Garcia later complained of doctors replacing her brain with bits of plastic, and was so certain of it that she scratched her arms raw "to let the stuff the doctors injected me with seep out," she said.
That kind of staged chaos, public health officials have said, is typical of what strike teams would find during a disease outbreak. Hastings told his students to pay attention to what matters most: the symptoms, and where the disease might have been transmitted.
"Keep your eye on all the details," he said.
Students then mapped their findings, identifying a cluster of cases that appeared to stem in the southwest, just a couple miles east of Cal State Bakersfield.
"This helps you paint a picture of where people are getting sick," Lisa Amarillas, a public health GIS specialist told students.
There was a fresh fruit stand, a rundown motel, a homeless shelter, an apartment complex and a daycare center.
Any of those places could have been the source of the outbreak.
Students traveled to the sites and began conducting interviews.
They found the fruit stand was unpermitted, and that its owner didn't have access to a bathroom, but would relieve himself during work hours without washing his hands.
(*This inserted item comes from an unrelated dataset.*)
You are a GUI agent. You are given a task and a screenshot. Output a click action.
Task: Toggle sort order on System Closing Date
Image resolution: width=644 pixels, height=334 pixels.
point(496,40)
They also learned he would return home to his apartment complex in the evenings where he sold his neighbors a lot of fruit.
The homeless shelter had no running water, and a man living there -- played by Kern County Network for Children Executive Director Tom Corson -- complained that the bathroom stunk.
"Larry, it stinks," he shouted as students interviewed the shelter director.
The Starkey Apartment Complex, students found, was run by a slumlord who let sewage run over her property and drain into an unchlorinated pool.
Students thought they might have been done after concluding their investigations -- but what's a mock disease outbreak without pushy news reporters asking a bunch of questions?
They staged a mock press conference.
"Be as transparent as possible," Kern County Public Health spokeswoman Michelle Corson coached students before they took to the podium.
They explained their findings, stressed hand-washing and proper hygiene as a way to prevent disease and assured the public that there was nothing to worry about.
But local professional television and newspaper reporters lobbed questions, sometimes hardballs -- and students evaded.
Has a definitive source of the outbreak been confirmed, one reporter asked.
No, Yadira Galindo, an Independence High School student responded.
So how could she ensure public safety?
Crickets.
Just then, Mackenzie Starkey, a Kern County public information officer, stepped in to save the day. The source of the outbreak, she said, had been identified -- something that would probably never happen during a real disease outbreak press conference.
So, what was the source of the outbreak? Starkey Apartment Complex, Starkey said, declining to answer anymore questions and getting off the stage in a hurry.